# REQUIRED WORK
What is needed is an exact repeat of the lines from the line containing "প্রবাস রাজনীতি (27, 1113)" through the final line of the entries below, and nothing else.

Collected data entries
________________________________________
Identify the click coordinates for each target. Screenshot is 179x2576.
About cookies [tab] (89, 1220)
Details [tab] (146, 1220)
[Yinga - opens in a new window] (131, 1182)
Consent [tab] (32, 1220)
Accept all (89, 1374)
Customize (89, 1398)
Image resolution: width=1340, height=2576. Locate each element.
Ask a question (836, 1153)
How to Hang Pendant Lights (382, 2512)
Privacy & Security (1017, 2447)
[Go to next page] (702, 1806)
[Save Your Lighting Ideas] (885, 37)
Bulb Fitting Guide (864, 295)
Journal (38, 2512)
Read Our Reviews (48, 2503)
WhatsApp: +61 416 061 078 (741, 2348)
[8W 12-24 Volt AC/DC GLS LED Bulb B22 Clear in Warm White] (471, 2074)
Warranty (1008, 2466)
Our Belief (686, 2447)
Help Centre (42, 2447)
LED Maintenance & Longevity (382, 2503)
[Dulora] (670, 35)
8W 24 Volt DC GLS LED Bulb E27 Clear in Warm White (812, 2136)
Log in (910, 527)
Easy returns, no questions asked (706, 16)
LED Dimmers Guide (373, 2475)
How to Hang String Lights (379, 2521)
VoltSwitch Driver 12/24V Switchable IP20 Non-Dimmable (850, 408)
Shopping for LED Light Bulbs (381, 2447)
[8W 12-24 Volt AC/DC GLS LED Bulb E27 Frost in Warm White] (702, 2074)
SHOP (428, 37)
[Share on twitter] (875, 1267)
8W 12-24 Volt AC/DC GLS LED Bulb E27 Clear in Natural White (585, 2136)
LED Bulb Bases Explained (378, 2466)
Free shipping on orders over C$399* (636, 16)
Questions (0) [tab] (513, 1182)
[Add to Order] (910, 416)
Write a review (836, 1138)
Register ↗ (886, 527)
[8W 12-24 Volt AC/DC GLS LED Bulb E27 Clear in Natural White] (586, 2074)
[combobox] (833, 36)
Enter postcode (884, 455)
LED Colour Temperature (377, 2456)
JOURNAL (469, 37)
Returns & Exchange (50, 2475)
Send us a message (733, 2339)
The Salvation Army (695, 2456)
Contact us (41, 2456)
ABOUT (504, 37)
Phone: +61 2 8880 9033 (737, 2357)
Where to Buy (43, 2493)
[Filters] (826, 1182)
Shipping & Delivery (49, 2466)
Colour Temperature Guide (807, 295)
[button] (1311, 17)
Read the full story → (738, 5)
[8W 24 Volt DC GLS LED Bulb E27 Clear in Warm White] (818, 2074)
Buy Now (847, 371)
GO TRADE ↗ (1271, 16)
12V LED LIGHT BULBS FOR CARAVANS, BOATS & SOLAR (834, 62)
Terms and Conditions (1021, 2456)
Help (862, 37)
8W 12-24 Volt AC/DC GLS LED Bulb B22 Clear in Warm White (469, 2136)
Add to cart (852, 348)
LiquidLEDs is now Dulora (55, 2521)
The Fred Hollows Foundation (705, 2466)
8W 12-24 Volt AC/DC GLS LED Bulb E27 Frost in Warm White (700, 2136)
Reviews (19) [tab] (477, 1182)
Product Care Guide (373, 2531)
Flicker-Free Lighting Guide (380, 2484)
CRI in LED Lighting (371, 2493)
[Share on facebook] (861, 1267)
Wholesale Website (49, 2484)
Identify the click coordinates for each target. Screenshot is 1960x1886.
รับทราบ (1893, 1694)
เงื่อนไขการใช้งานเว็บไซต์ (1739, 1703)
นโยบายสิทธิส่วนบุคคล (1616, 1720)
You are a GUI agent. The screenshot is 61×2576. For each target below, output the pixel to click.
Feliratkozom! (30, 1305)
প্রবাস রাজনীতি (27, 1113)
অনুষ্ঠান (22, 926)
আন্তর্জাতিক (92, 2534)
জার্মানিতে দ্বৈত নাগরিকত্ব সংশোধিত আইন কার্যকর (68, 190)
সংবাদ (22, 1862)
________________________________________
# ANSWER TO THE EXERCISE
প্রবাস রাজনীতি (27, 1113)
অনুষ্ঠান (22, 926)
আন্তর্জাতিক (92, 2534)
জার্মানিতে দ্বৈত নাগরিকত্ব সংশোধিত আইন কার্যকর (68, 190)
সংবাদ (22, 1862)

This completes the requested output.